もちろん箱はいつでもフタを開くことができる状態で、開けようと思えばいつでも開けることができる。
さてアマイモン、お前だったらその箱を開けてみたいと思うかね?」
「ハイ。面白いものが見られそうですから」
「そうだろう? つまりは目の前の甘い蜜を欲するか、あるいは臆するかにあるのだ」
眼下に広がる夜景を眺めながら、メフィストは口元に手を当て、くつくつと笑い声を洩らす。
こういう時の彼はどこか舞台役者のようで、なるほど彼にはお似合いの役だとアマイモンは思った。
ただ、彼の場合は観客を楽しませるのではない。
大口を開けて舞台に魅入る人間たちの裏で、誰にも分からないよう密やかに糸を引くのだ。
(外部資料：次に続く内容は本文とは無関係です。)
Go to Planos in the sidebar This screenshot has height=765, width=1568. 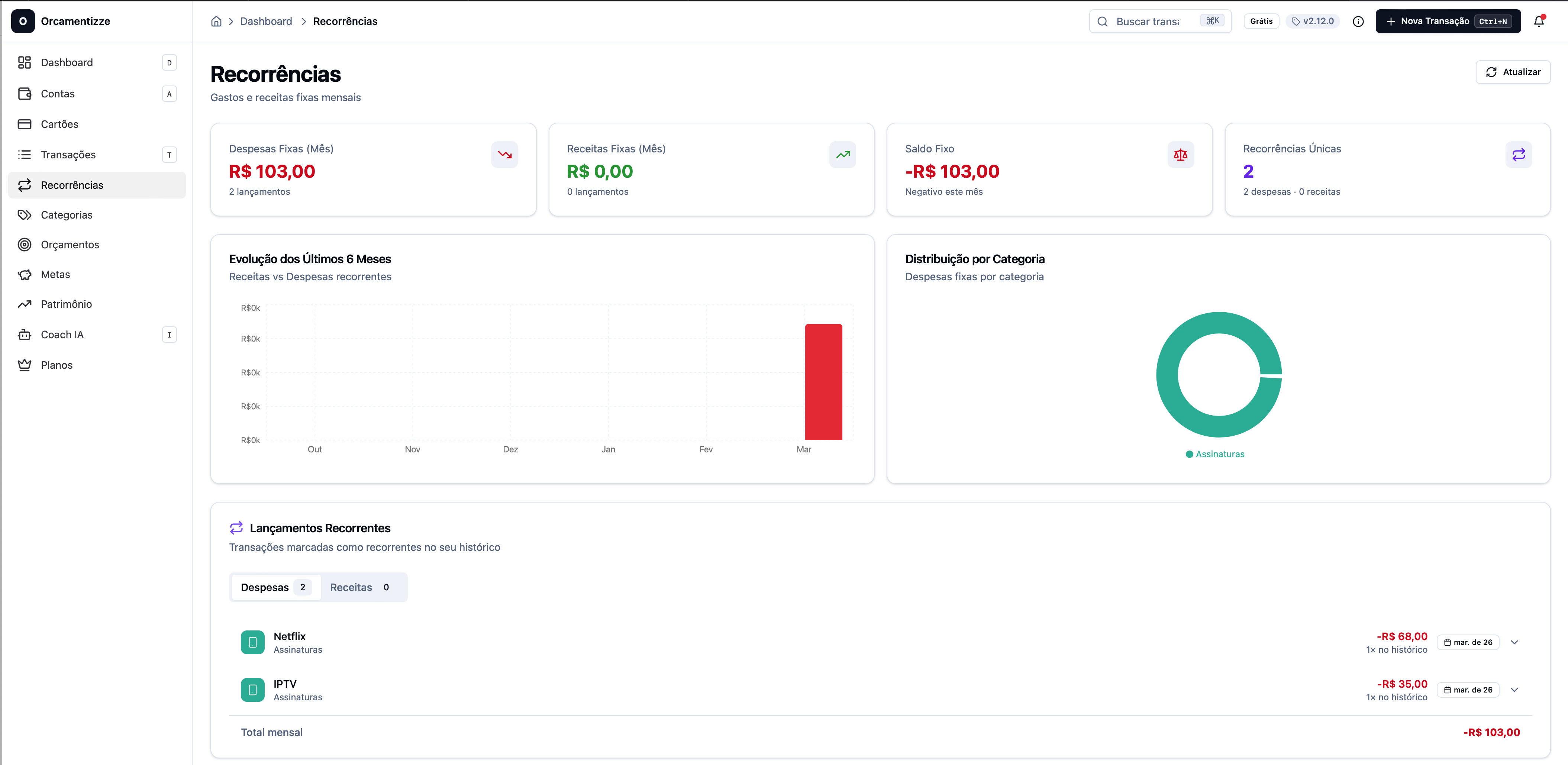coord(57,365)
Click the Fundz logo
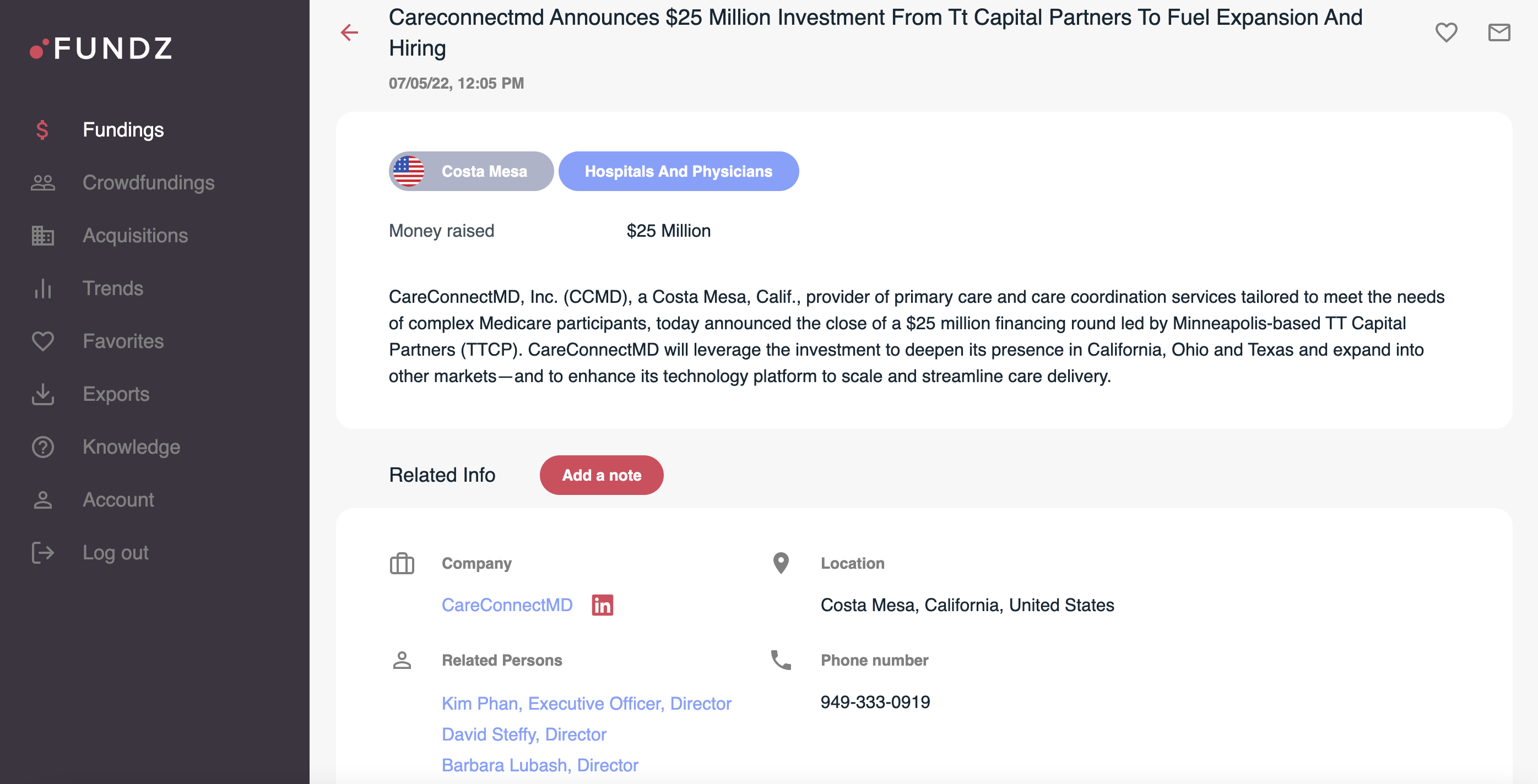Viewport: 1538px width, 784px height. (x=101, y=48)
そして何食わぬ顔で舞台に登場する——皆さん、ご機嫌いかがかな、と。
「臆していては面白くない。玩具箱が手の内にある限りは、存分にもて遊ばねば。
観客は愚かで無知だが、それ故に面白い。何もかも知った顔をされるのは嫌いでね」
「それで、兄上は何をおっしゃりたいのですか?」
アマイモンはメフィストを見た。
彼は遠くを見つめたまま、かすかに笑みをたたえている。
「何も。ただの独り言だ」
行くぞ、と短く告げられて、アマイモンはハイとだけ返事しておいた。
どうやら兄の頭の中を理解するのは、まだまだ先の話らしい。